O setor de serviços liderou a geração de empregos formais em Santa Catarina no primeiro semestre de 2026, com saldo de 26,6 mil vagas entre janeiro e junho. O segmento sustentou parte relevante das aproximadamente 63,2 mil novas contratações registradas no estado, conforme dados do Cadastro Geral de Empregados e Desempregados (Novo Caged).
O desempenho dos serviços superou o da indústria, que encerrou o período com saldo de aproximadamente 25,3 mil postos de trabalho. A construção civil gerou cerca de 11,2 mil vagas, enquanto o comércio apresentou saldo de apenas 136 empregos.
Comércio e serviços somaram aproximadamente 26,7 mil novas vagas. Apesar do resultado conjunto, os desempenhos foram distintos: os serviços concentraram praticamente toda a geração de postos, enquanto o comércio terminou o semestre próximo da estabilidade.
Serviços sustentam geração de empregos
Para o presidente da Federação do Comércio de Bens, Serviços e Turismo de Santa Catarina (Fecomércio SC), Hélio Dagnoni, o avanço dos serviços representa um resultado positivo, mas o desempenho do comércio exige atenção.
“O desempenho dos serviços foi bastante favorável e sustentou a geração de empregos no estado, porém há uma preocupação com o comércio, que ficou praticamente estável, inclusive com algumas áreas registrando mais demissões do que admissões ao longo do semestre”, avalia.
Dentro do setor de serviços, o principal resultado veio das atividades administrativas e dos serviços complementares, responsáveis por 8.879 novas vagas — aproximadamente um terço do saldo do segmento.
Também apresentaram resultados positivos as atividades profissionais, científicas e técnicas, com 3.706 vagas, e os setores de transporte, armazenagem e correio, com 3.650 postos.
Educação e administração pública avançam
A administração pública contabilizou saldo de 3.580 empregos, enquanto a educação gerou 3.437 vagas. Nos dois segmentos, uma parcela significativa das admissões ficou concentrada em fevereiro.
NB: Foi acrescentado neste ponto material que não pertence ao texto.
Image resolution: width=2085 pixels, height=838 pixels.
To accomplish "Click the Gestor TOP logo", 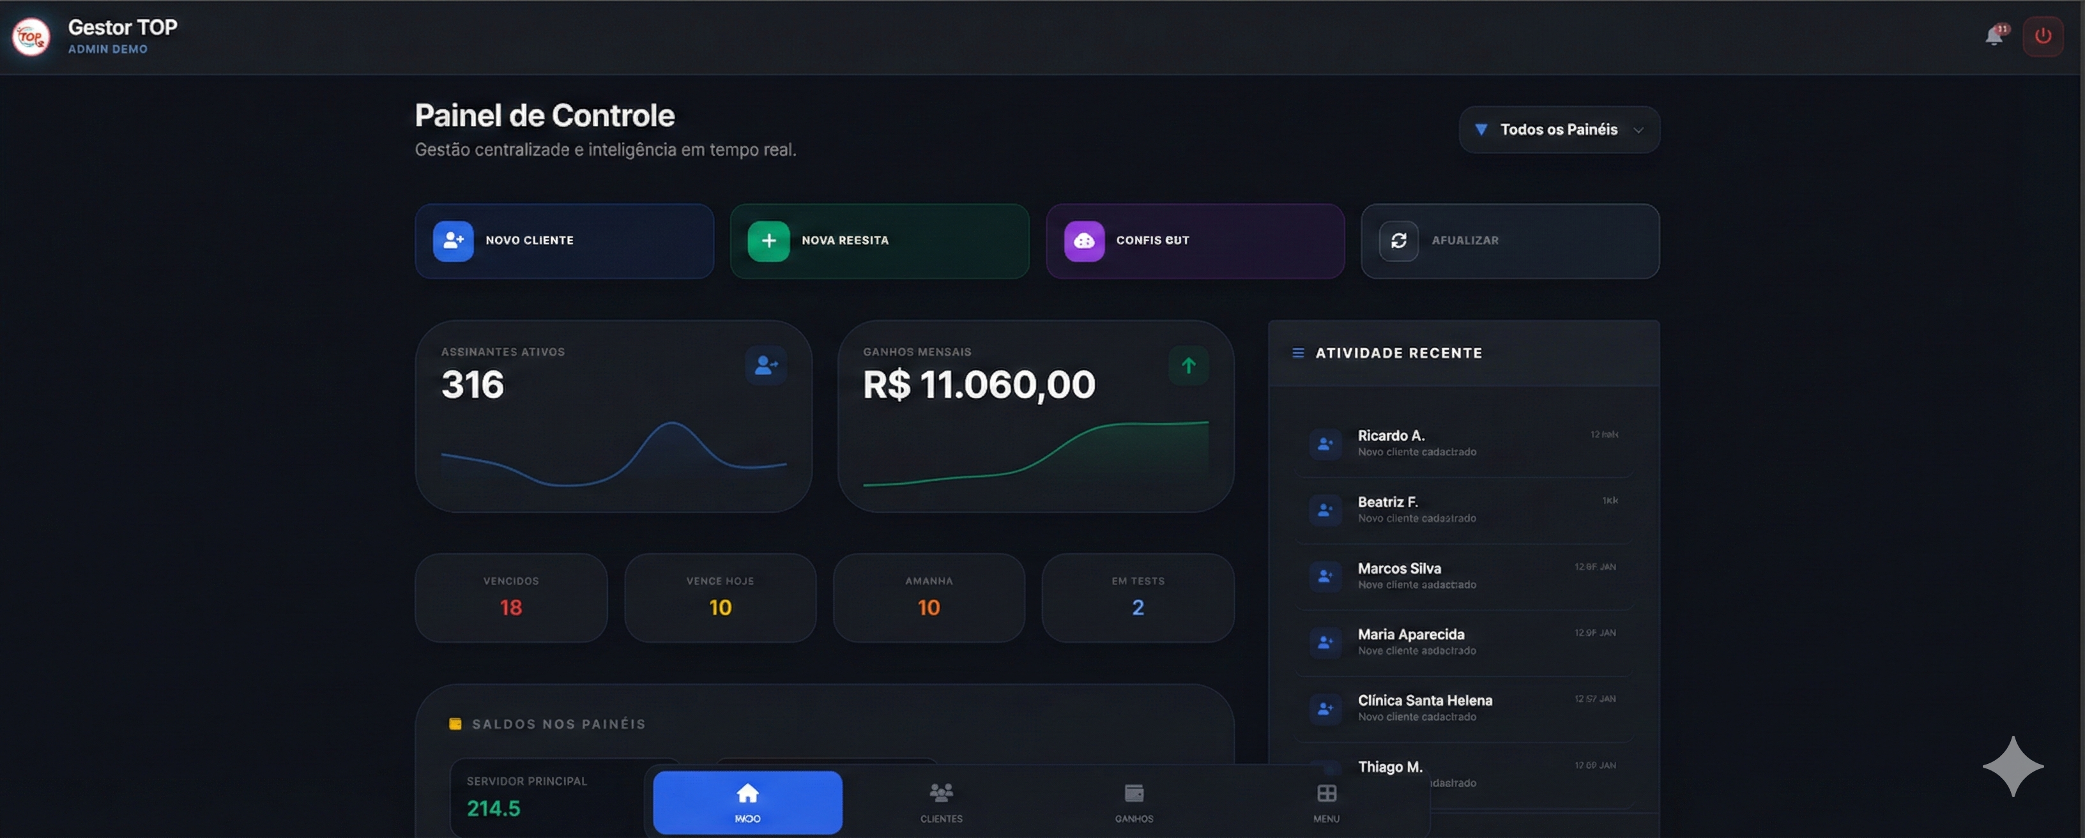I will 31,36.
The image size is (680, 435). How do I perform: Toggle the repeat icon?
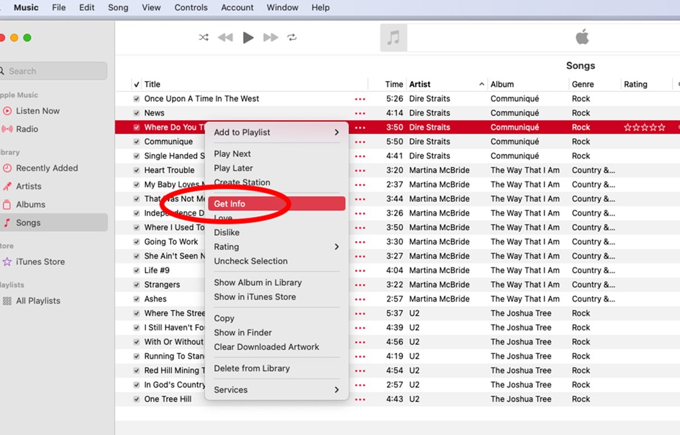(x=292, y=37)
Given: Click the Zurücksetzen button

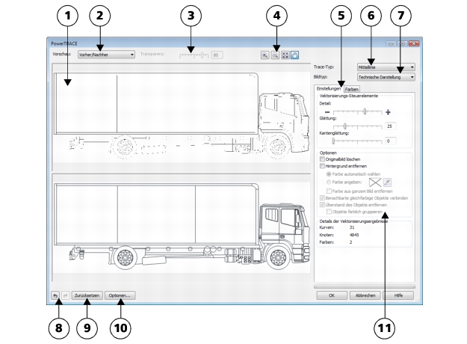Looking at the screenshot, I should 86,295.
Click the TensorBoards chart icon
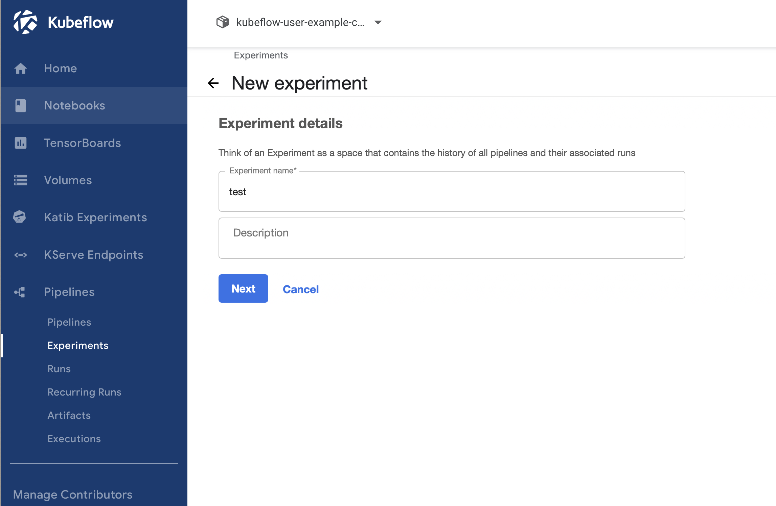The image size is (776, 506). (21, 143)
As áreas de saúde humana e serviços sociais, outras atividades de serviços e informação e comunicação também contribuíram para o resultado positivo, embora em menor intensidade.
Nem todas as atividades do setor, entretanto, ampliaram o número de trabalhadores. O segmento de alojamento e alimentação encerrou o semestre com saldo negativo de 1.758 vagas, sendo a retração mais expressiva entre os serviços. As atividades financeiras e de seguros também apresentaram uma redução moderada.
Comércio registra resultados desiguais
O saldo próximo da estabilidade no comércio foi resultado de desempenhos diferentes entre os ramos de atividade.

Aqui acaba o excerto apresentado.